インフレが落ち着く中で、今後利下げに転じ、ソフトランディング(軟着陸)の下支えに動けるよう連邦準備制度は準備しつつある。一方、マネーマーケット・ミューチュアル・ファンド(MMF)のような現金に近い投資商品の金利は、近く大きく下げる可能性が懸念され、MMFに置かれている6兆ドル(約852兆円)近い資金が米国債に移行する新たな理由が存在する。
それに加えて、ほぼ不可避と考えられていたリセッション(景気後退)が避けられるかもしれないという強い確信が生じ、イールドカーブのスティープ化に伴い、より典型的な上り勾配に戻ることを予想する投資家は、長めの証券への意欲を欠く。

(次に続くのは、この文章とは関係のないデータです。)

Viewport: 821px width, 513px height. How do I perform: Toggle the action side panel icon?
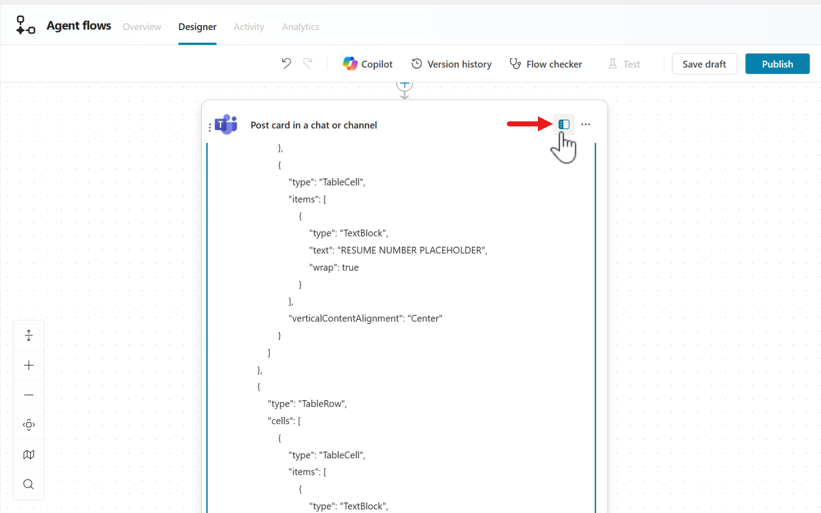coord(564,124)
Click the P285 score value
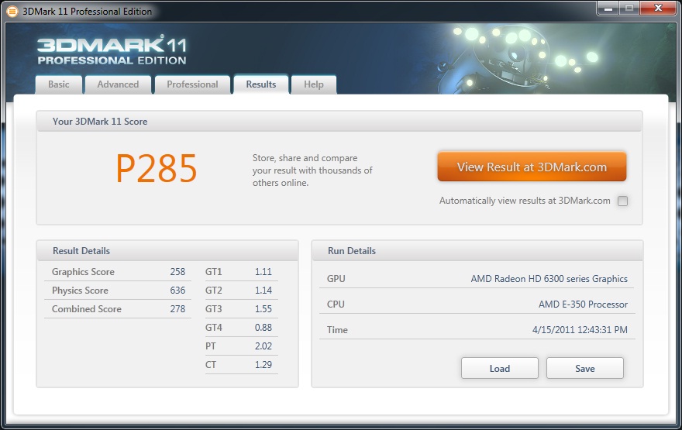This screenshot has height=430, width=682. [156, 169]
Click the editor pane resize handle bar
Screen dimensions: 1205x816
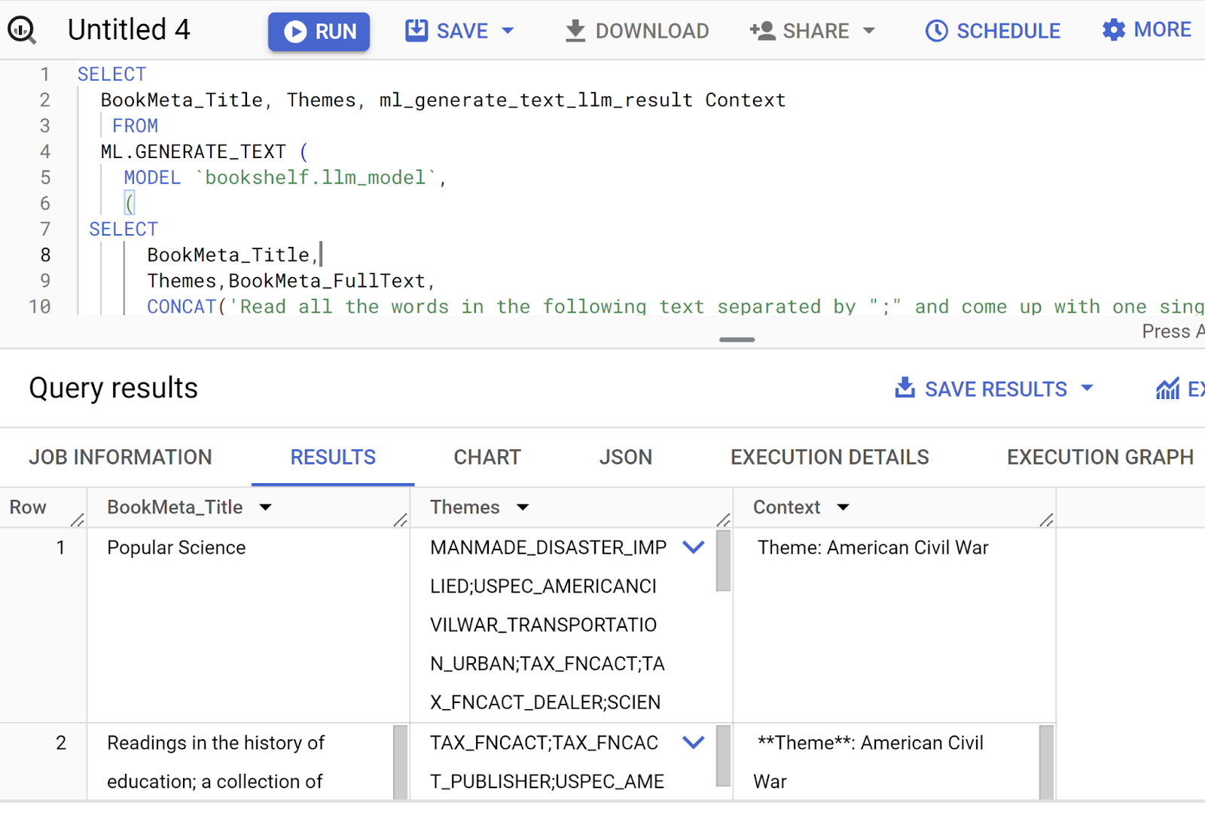tap(737, 339)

ウォール街のコンセンサスは明確だ。米国の2年国債は、他のどの年限より高い4.4%前後の魅力的利回りを提供するイールドカーブのスイートスポットだ。
ゴールドマン・サックス・アセット・マネジメントのポートフォリオマネジャー、リンジー・ロスナー氏は「連邦準備制度は2024、25年について金利が低下するとの見通しを示した」と指摘し、投資家は「2年と5年の混合」を狙うべきだと見解を明らかにした。
追加されたリスクに見合う代償をトレーダーが要求する長期債は、アンダーパフォームが見込まれる。持続的な米財政赤字を賄うための国債の大量発行継続と、来年インフレが再燃する可能性を巡るテールリスクもトレーダーの懸念材料だ。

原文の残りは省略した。